Extract
I'm looking forward to moving out of my town.


----------



## CATPAT30 (Jun 23, 2008)

My husband is a Truck driver and currently the only one without Cell phone because of many factors but one of them being for the entire winter i was out of work. We had our gas cut off because of a misunderstanding. Still waiting for the appology on that one and we are now caught up on everything except taxes and Cc but we are diggin away at those on a new plan.

We live on the "rich side of town" according to local drivers my husband works with. They all live in houses that are "war time" houses small 2 bedroom no basement no dining room. etc.
We have spacious 3 bedroom back split with inground poool and 2 relatively new vehs (02 Subaru Legacy and 04 Ford F150 ) both purchased used.

But my husband complains that he is the poorest driver even though he is in the top 5 earners. He tried to blame my 3 months of no work but i reminded him of the 13 years of poor money management on both our parts that led to our current credit score. GRRRRR

One paycheck at a time we pay things down. I just wish i could go back to my salaried days and smack myself for not saving and paying things down THen.


----------



## CATPAT30 (Jun 23, 2008)

Dataset

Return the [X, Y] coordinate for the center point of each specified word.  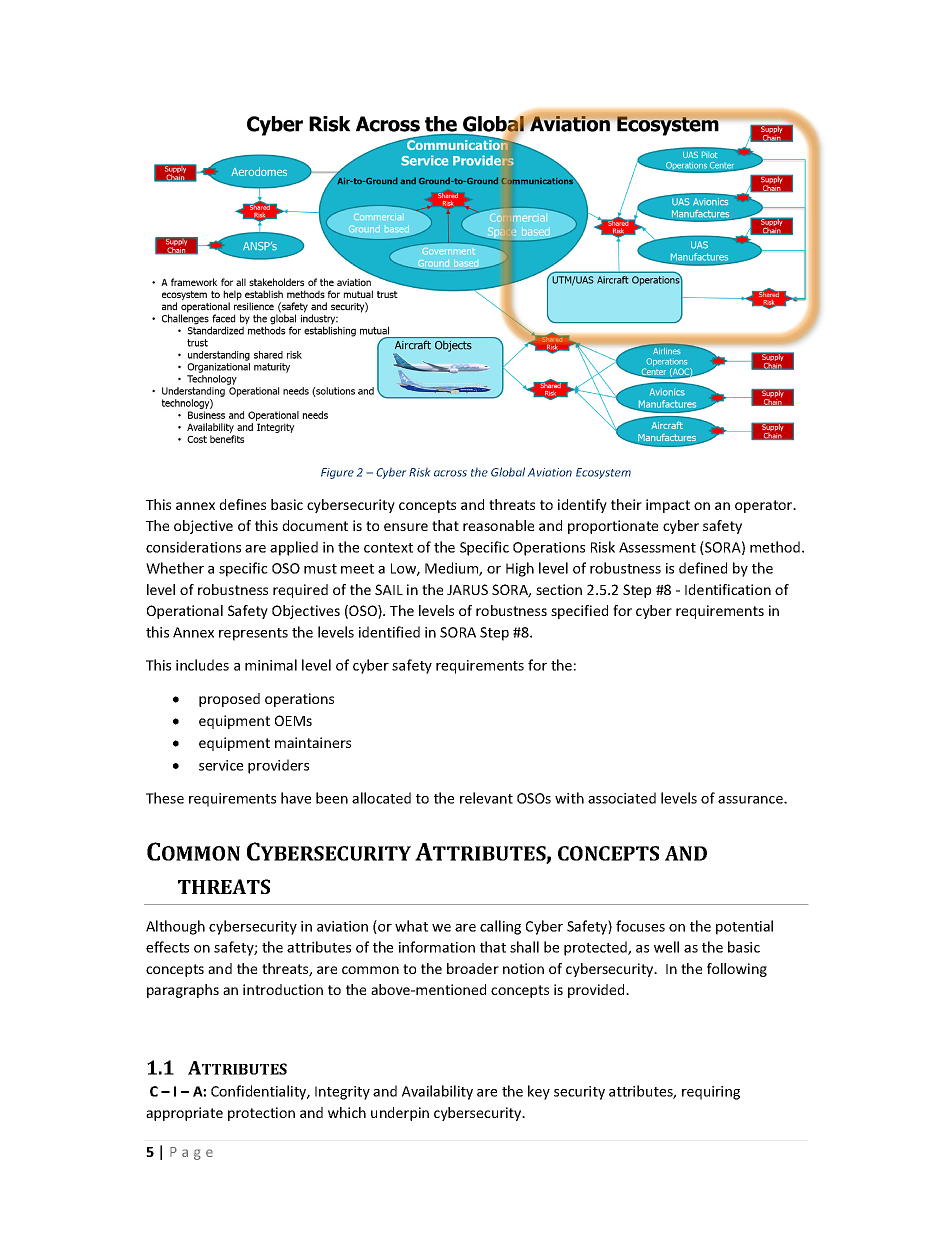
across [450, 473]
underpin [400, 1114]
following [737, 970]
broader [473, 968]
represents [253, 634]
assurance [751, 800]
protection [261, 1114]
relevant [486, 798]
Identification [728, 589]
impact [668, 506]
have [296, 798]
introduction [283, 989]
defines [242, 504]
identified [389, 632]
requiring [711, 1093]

==

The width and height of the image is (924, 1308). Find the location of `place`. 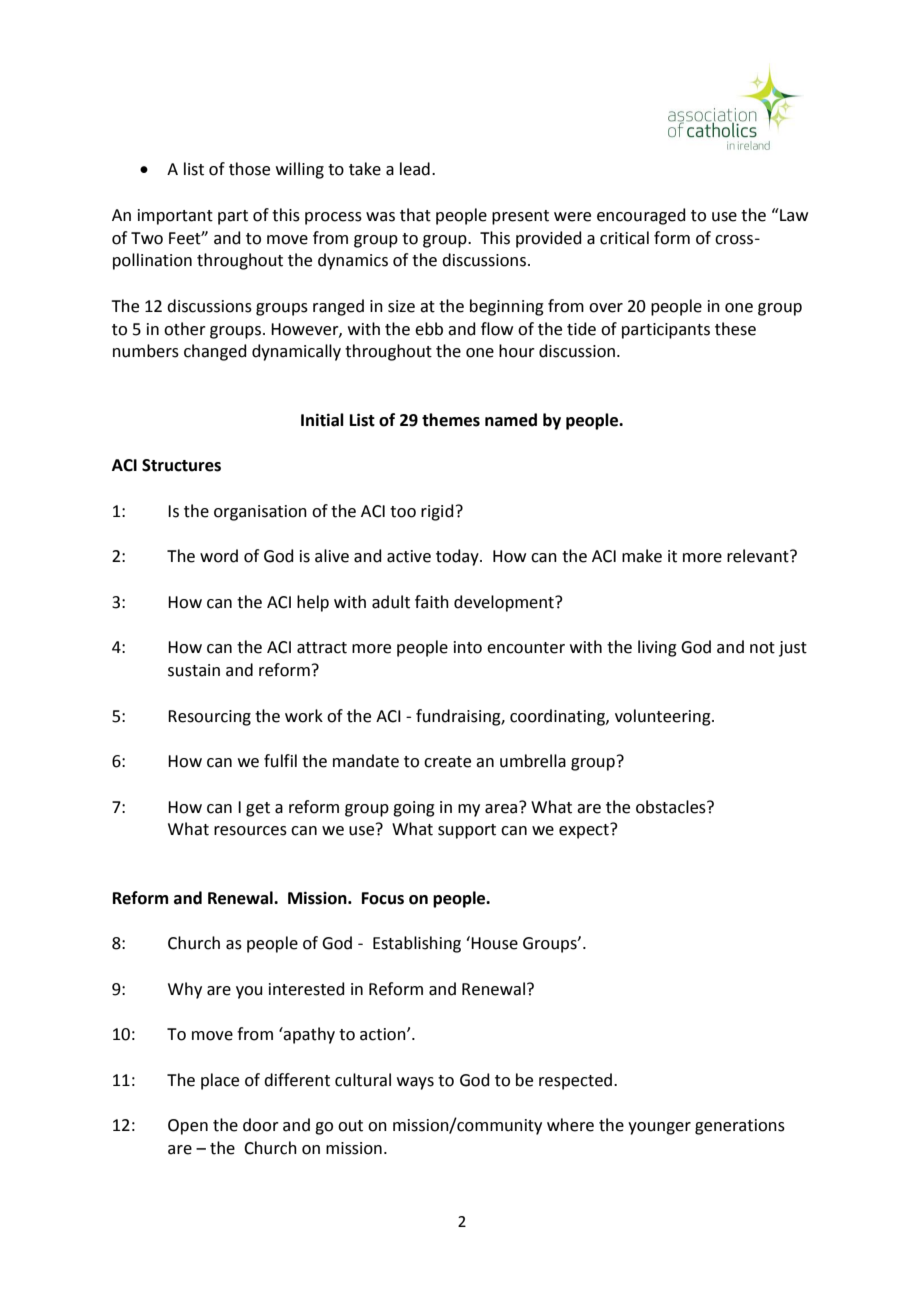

Stated exercise A
Do these statements agree with the forum thread about household money? Answer yes or no for each and quote the deciding words. (i) The husband has a cell phone. (ii) Both vehicles were bought used. (iii) The gas was cut off because of unpaid bills.
Stated exercise B
Write the next part of the forum thread about household money, picking up after its final line.

Right answer A
(i) No: "currently the only one without Cell phone"
(ii) Yes: "both purchased used"
(iii) No: "We had our gas cut off because of a misunderstanding."

Right answer B
Quote:


Originally Posted by *melon* 
My DH works a LOT of hours, and we have a 1 yr old, so our property is not as well maintained as it should be. We are surrounded by perfectly landscaped and maintained homes and properties. Our neighbors are mostly older than us, like our parents' age. Some of them are really nasty, to the point of calling the town 3 different times to complain that our pool is breeding mosquitos. (it's not--it's just a dirty work in progress because the previous owners didn't take care of it.) How unneighborly is it to call the town before asking us about it?!
Mostly it doesn't bother me, but it would be nice to be friendly with the neighbors.

I'm not alone!!!

last year my pool and garden was a mess.
this year i am ahead of the curve but i have been sick for 3 weeks making me worry about falling behind. I refuse to pay another year of some kid who cares not to mow my lawn and charge me 100 a month for it. I have to do it once a week and sometimes im doing it at 930 pm when i finish work and have some time when it is not scorching hot.
and my lawn is 80 % clover which stays green even when dry neighbours dont complain ... yet.


----------



## CATPAT30 (Jun 23, 2008)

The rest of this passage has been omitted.